→ DATASET ENTRIES:
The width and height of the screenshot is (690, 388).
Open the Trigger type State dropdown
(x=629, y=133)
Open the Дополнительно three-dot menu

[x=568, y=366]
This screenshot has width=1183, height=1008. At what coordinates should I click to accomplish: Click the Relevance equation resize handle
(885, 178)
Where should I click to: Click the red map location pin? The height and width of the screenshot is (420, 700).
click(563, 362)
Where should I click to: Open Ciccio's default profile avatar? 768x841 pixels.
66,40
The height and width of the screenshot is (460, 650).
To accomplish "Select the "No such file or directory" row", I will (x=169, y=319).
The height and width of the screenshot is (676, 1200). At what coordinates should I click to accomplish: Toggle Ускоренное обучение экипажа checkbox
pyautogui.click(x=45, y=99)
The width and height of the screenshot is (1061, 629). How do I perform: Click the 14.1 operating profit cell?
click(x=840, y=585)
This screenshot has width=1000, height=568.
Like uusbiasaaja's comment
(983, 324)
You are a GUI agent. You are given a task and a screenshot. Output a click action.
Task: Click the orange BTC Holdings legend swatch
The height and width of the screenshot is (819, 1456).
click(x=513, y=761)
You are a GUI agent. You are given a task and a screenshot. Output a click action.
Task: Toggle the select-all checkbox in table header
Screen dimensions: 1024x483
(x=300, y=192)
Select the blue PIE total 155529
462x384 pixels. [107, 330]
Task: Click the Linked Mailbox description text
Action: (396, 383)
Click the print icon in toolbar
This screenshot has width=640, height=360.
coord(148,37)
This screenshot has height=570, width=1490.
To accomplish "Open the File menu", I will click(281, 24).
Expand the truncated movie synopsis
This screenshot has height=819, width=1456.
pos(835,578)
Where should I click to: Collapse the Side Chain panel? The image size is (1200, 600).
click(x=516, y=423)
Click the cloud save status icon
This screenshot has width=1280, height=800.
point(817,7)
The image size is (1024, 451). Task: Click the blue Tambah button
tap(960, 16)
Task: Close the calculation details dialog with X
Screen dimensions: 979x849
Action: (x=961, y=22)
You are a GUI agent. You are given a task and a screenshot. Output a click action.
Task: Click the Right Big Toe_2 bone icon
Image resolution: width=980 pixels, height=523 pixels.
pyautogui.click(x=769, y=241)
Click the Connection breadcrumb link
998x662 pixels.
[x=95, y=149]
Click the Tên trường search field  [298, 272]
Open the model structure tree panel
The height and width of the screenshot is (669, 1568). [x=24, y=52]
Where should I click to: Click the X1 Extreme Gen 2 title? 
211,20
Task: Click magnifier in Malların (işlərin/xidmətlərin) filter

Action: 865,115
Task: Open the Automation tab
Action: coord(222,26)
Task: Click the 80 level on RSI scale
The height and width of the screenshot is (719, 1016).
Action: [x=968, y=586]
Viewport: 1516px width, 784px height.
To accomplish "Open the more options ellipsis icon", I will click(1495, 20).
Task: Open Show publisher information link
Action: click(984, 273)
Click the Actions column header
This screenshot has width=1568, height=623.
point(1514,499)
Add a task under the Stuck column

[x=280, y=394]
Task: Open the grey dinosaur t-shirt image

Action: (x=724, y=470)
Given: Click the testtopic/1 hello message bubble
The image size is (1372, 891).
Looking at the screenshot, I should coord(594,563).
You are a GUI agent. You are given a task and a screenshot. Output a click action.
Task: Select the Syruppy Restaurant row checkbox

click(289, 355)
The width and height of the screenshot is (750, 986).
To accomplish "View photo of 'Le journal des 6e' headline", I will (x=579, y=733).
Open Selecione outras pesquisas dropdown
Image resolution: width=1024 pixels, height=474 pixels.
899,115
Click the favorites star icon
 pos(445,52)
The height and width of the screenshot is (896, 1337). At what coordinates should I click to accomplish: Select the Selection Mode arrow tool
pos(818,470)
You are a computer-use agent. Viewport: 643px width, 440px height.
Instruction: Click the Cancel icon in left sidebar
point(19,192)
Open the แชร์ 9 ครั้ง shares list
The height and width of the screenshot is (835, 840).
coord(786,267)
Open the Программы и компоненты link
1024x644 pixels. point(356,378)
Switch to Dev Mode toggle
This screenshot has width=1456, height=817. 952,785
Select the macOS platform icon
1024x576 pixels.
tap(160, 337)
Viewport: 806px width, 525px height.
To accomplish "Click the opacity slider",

→ EXERCISE DETAILS:
Every line of the records that includes the word "Viewport" should be gathered.

→ SOLUTION BELOW:
Viewport: 1516px width, 784px height.
You are a computer-use agent. Viewport: 643px width, 440px height.
Viewport: 806px width, 525px height.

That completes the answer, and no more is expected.